Retail supermarket giants Kroger and Albertsons are planning to sell up to 300 stores—mostly in areas where the grocery chains overlap—to try to fend off antitrust challenges to Kroger’s $25B acquisition of Albertson.
The merger, announcing in October, would combine the two largest supermarket chains in the US into an entity with a nationwide footprint of nearly 5,000 stores.
Earlier this month, a class-action lawsuit filed by a group of 25 US consumers argued that the merger would result in a grocery behemoth with a 36% share of the US market at a time when inflation is still gripping food prices.
“If Kroger’s proposed acquisition of Albertsons is consummated, the companies’ combined power will be used to increase prices for groceries, decrease the quality of food, eliminate jobs, close stores and offer less choice for consumers due to the overlap in geographic areas,” the lawsuit states.
In December, the Federal Trade Commission requested additional information from Kroger as part of its regulatory review of the proposed merger. The FTC review is still underway.
The two grocery chains are trying to head off these concerns by shedding stores in regions where both companies currently have locations, a divestiture that could be worth as much as $1B, Reuters reported.
In their filings, Kroger and Albertsons said their combined companies would only control about 13% of the US grocery market.
At a hearing of the antitrust subcommittee of the US Senate’s Judiciary Committee in November, the CEOs of Kroger and Albertsons testified that the merger will enable them to compete with retail giant’s Walmart, Costco and Amazon.
Kroger CEO Rodney McMullen told the Senate subcommittee that the days of shoppers buying all of their groceries at the same store once a week are gone. Today’s shoppers have adapted to omni-channel offerings, buying groceries at five or six locations.
“I just don’t see less competition going forward. It’s easy for customers to take a left turn or a right turn,” McMullen said, according to a report from CBS News.
Several senators expressed skepticism at the hearing that the merger would result in lower food prices for consumers. Sen. Mike Lee of Utah noted that Kroger approved a $1B stock buyback in 2021 as food prices were skyrocketing.
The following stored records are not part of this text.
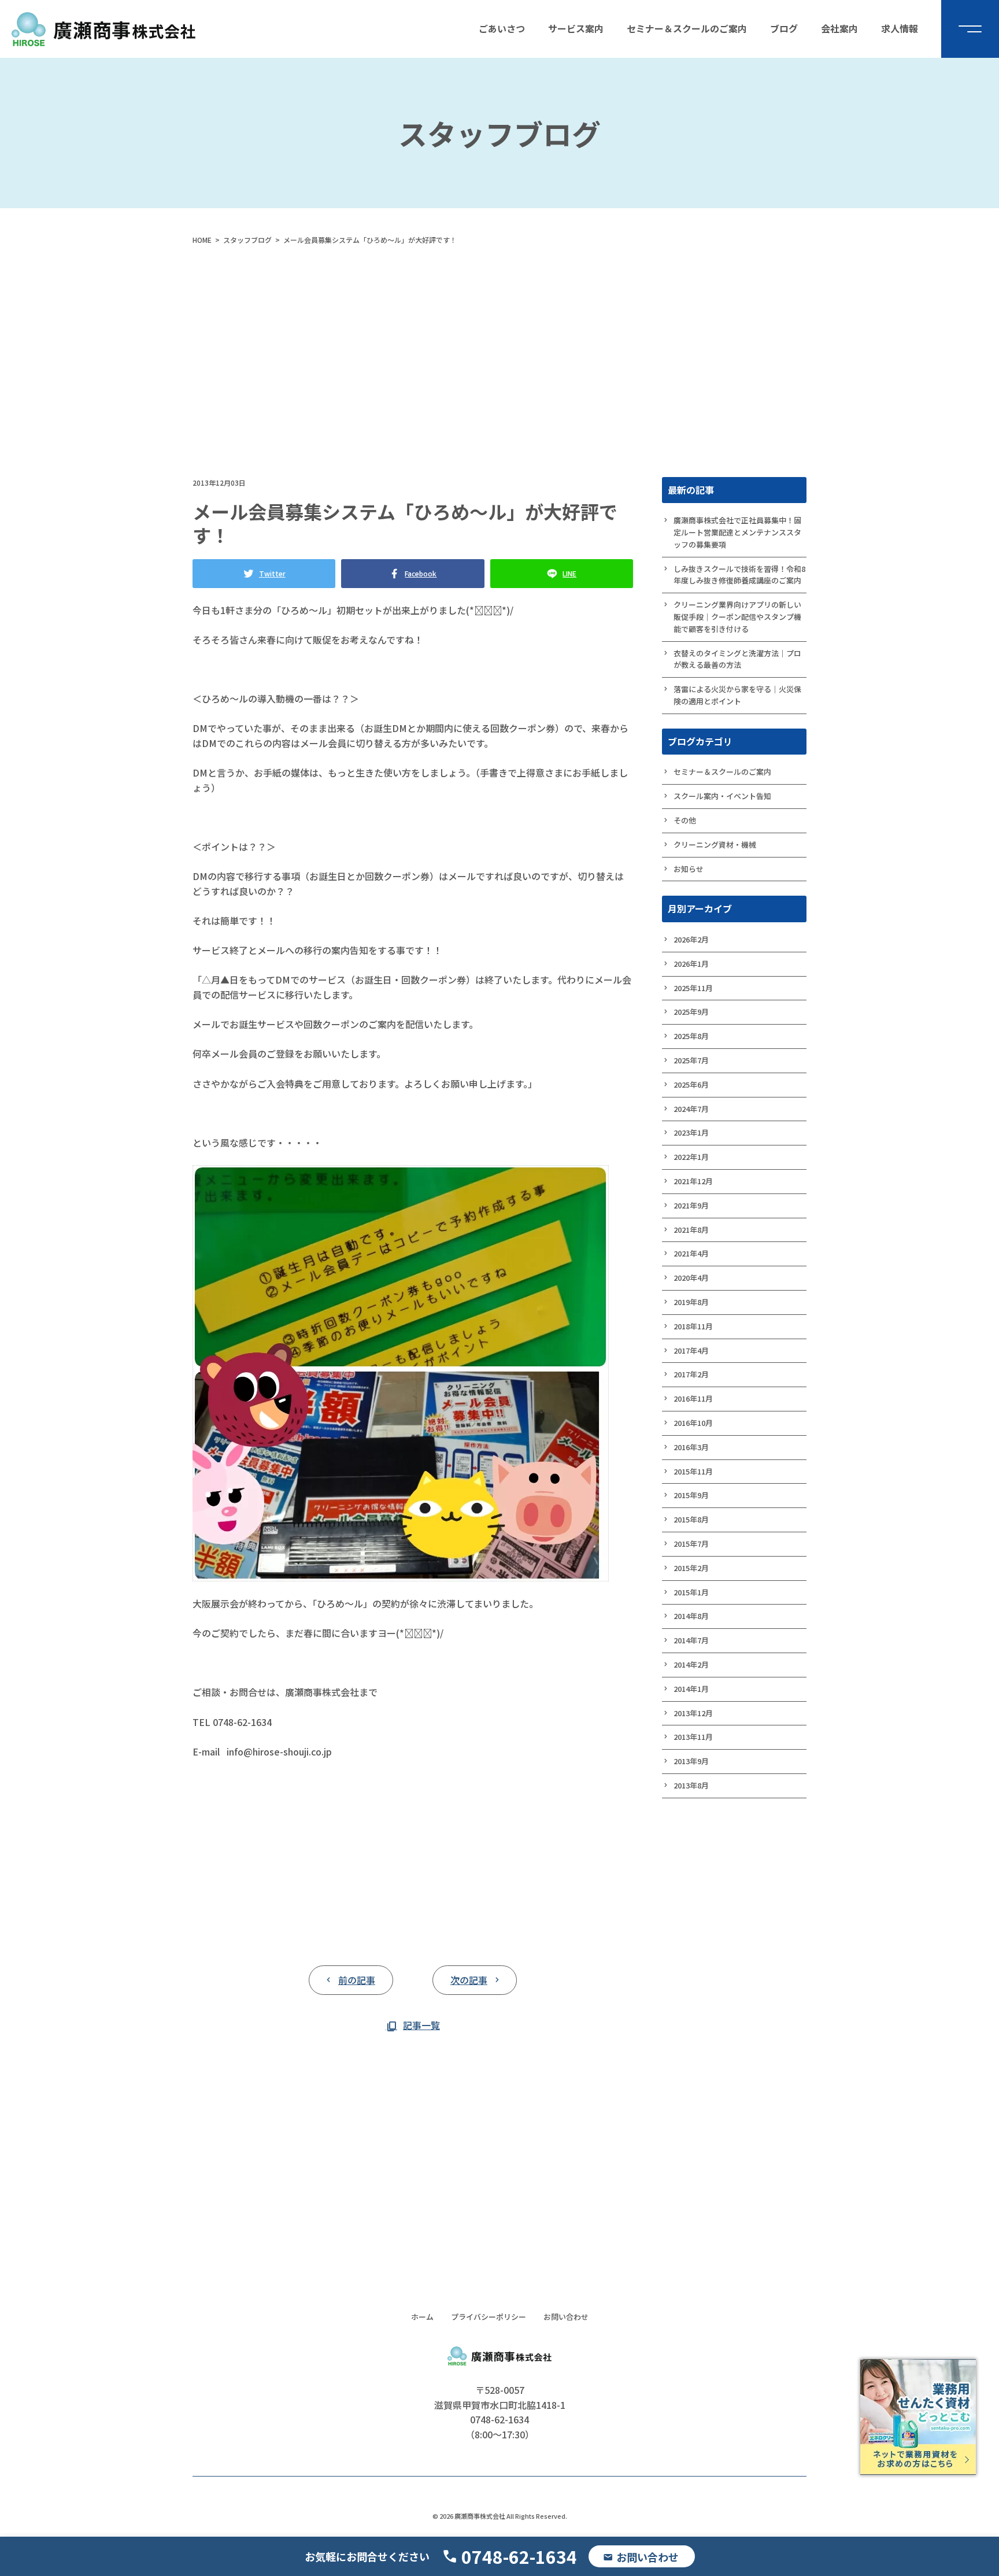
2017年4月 (691, 1350)
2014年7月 (691, 1640)
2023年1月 (691, 1132)
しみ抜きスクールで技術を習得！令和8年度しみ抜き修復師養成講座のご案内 (739, 574)
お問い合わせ (566, 2316)
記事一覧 (421, 2025)
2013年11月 (693, 1736)
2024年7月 (691, 1108)
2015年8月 (691, 1519)
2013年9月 (691, 1760)
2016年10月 (693, 1422)
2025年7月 (691, 1060)
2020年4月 (691, 1277)
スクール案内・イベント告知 (722, 795)
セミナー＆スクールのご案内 (722, 771)
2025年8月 (691, 1035)
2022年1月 (691, 1156)
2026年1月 (691, 963)
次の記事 (468, 1980)
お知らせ (689, 868)
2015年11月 (693, 1471)
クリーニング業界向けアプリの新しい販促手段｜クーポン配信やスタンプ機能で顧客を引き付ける (737, 616)
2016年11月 (693, 1398)
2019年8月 (691, 1301)
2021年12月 (693, 1181)
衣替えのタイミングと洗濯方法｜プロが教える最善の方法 (737, 659)
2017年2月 (691, 1374)
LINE (569, 573)
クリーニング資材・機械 (715, 844)
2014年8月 (691, 1615)
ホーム (422, 2316)
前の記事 (356, 1980)
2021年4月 (691, 1253)
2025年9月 (691, 1011)
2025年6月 (691, 1084)
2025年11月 (693, 987)
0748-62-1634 (519, 2556)
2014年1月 (691, 1688)
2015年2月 (691, 1567)
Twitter (272, 573)
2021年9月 (691, 1205)
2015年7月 (691, 1543)
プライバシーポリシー (488, 2316)
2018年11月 (693, 1326)
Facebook (420, 573)
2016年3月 (691, 1447)
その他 (685, 820)
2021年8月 (691, 1229)
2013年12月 (693, 1713)
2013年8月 (691, 1785)
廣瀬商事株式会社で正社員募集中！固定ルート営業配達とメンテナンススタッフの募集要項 (737, 532)
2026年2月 (691, 939)
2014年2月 (691, 1664)
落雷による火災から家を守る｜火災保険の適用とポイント (737, 695)
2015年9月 (691, 1495)
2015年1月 (691, 1592)
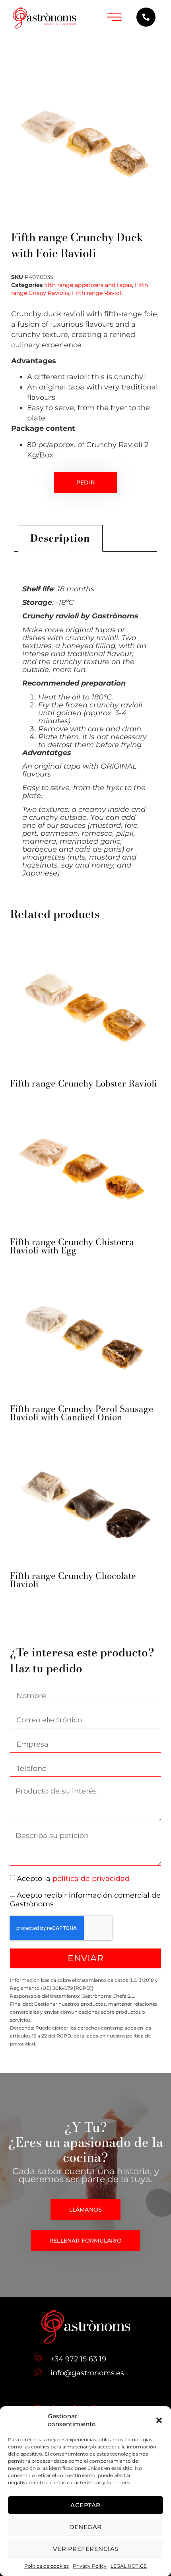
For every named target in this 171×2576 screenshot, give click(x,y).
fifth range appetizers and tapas (88, 285)
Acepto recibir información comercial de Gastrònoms (85, 1899)
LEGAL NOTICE (129, 2566)
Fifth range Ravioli (97, 292)
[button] (159, 2420)
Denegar (85, 2527)
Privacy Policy (90, 2566)
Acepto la (73, 1878)
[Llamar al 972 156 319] (145, 17)
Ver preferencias (86, 2549)
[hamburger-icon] (113, 18)
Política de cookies (46, 2566)
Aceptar (85, 2505)
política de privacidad (91, 1878)
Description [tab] (60, 538)
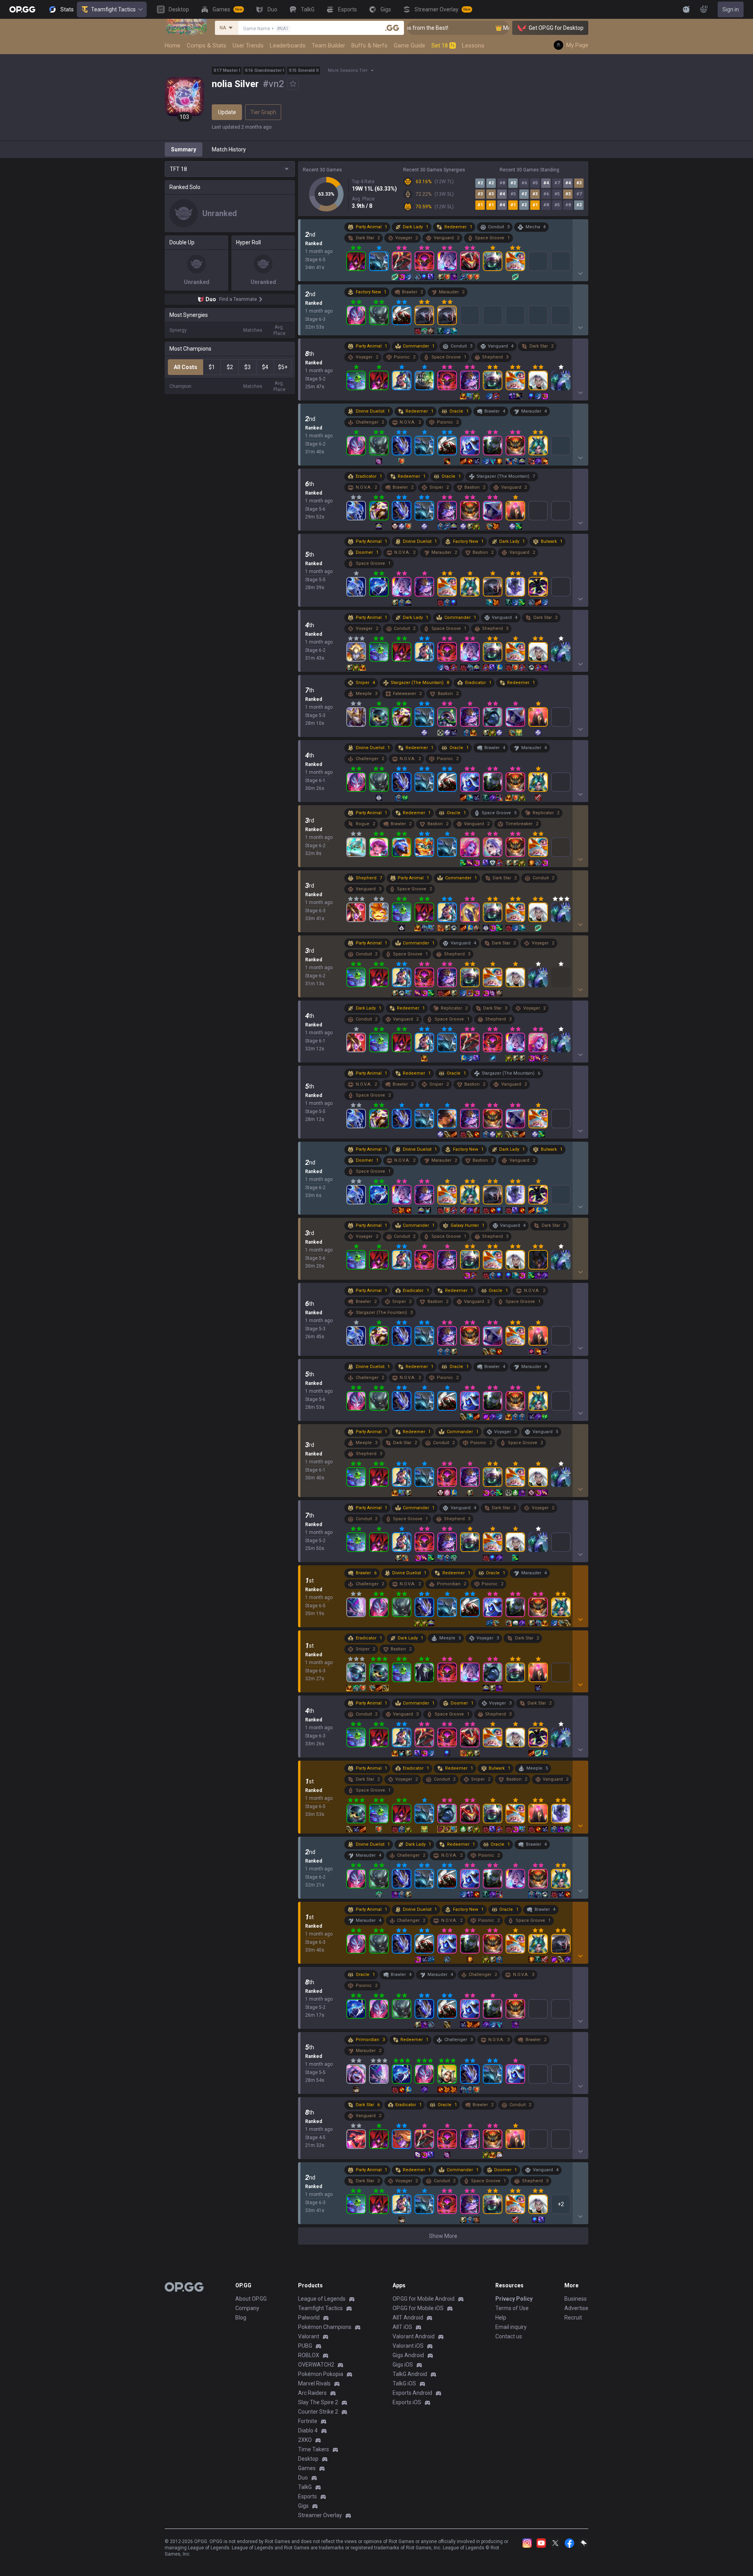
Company (247, 2308)
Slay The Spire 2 (318, 2402)
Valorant (308, 2336)
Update (227, 112)
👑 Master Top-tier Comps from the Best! (496, 28)
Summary (183, 149)
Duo (303, 2477)
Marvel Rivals (314, 2383)
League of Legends (322, 2299)
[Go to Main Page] (22, 9)
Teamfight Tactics (113, 9)
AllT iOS (402, 2327)
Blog (240, 2317)
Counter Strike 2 (318, 2412)
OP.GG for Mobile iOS (418, 2308)
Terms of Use (512, 2308)
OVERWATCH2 (316, 2364)
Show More (443, 2236)
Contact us (508, 2336)
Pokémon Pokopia (320, 2374)
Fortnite (307, 2421)
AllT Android (408, 2317)
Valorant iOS (408, 2346)
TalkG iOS (404, 2383)
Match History (229, 149)
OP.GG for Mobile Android (424, 2299)
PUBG (305, 2346)
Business (575, 2299)
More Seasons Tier (347, 70)
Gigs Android (408, 2355)
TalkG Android (410, 2374)
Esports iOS (407, 2402)
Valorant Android (414, 2336)
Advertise (576, 2308)
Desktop (308, 2459)
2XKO (305, 2440)
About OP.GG (251, 2299)
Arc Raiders (312, 2393)
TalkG (305, 2487)
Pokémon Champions (324, 2327)
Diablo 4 (308, 2430)
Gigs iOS (403, 2364)
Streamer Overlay (320, 2515)
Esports (307, 2496)
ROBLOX (308, 2355)
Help (500, 2317)
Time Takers (313, 2449)
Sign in (730, 9)
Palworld (309, 2317)
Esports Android (412, 2393)
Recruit (573, 2317)
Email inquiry (511, 2327)
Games (307, 2468)
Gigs (303, 2506)
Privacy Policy (514, 2299)
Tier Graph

“If Kroger wasn’t passing on savings to consumers when it was competing with Albertsons, then why would we think it would pass on savings after it eliminates competition?” Lee asked.
In several states, consumers may not be aware they are loyal Albertsons customers: in Massachusetts, the company operates stores under two other brands, Shaw’s (with 55 stores in the Bay State) and Star Market (which has 21 locations in Greater Boston).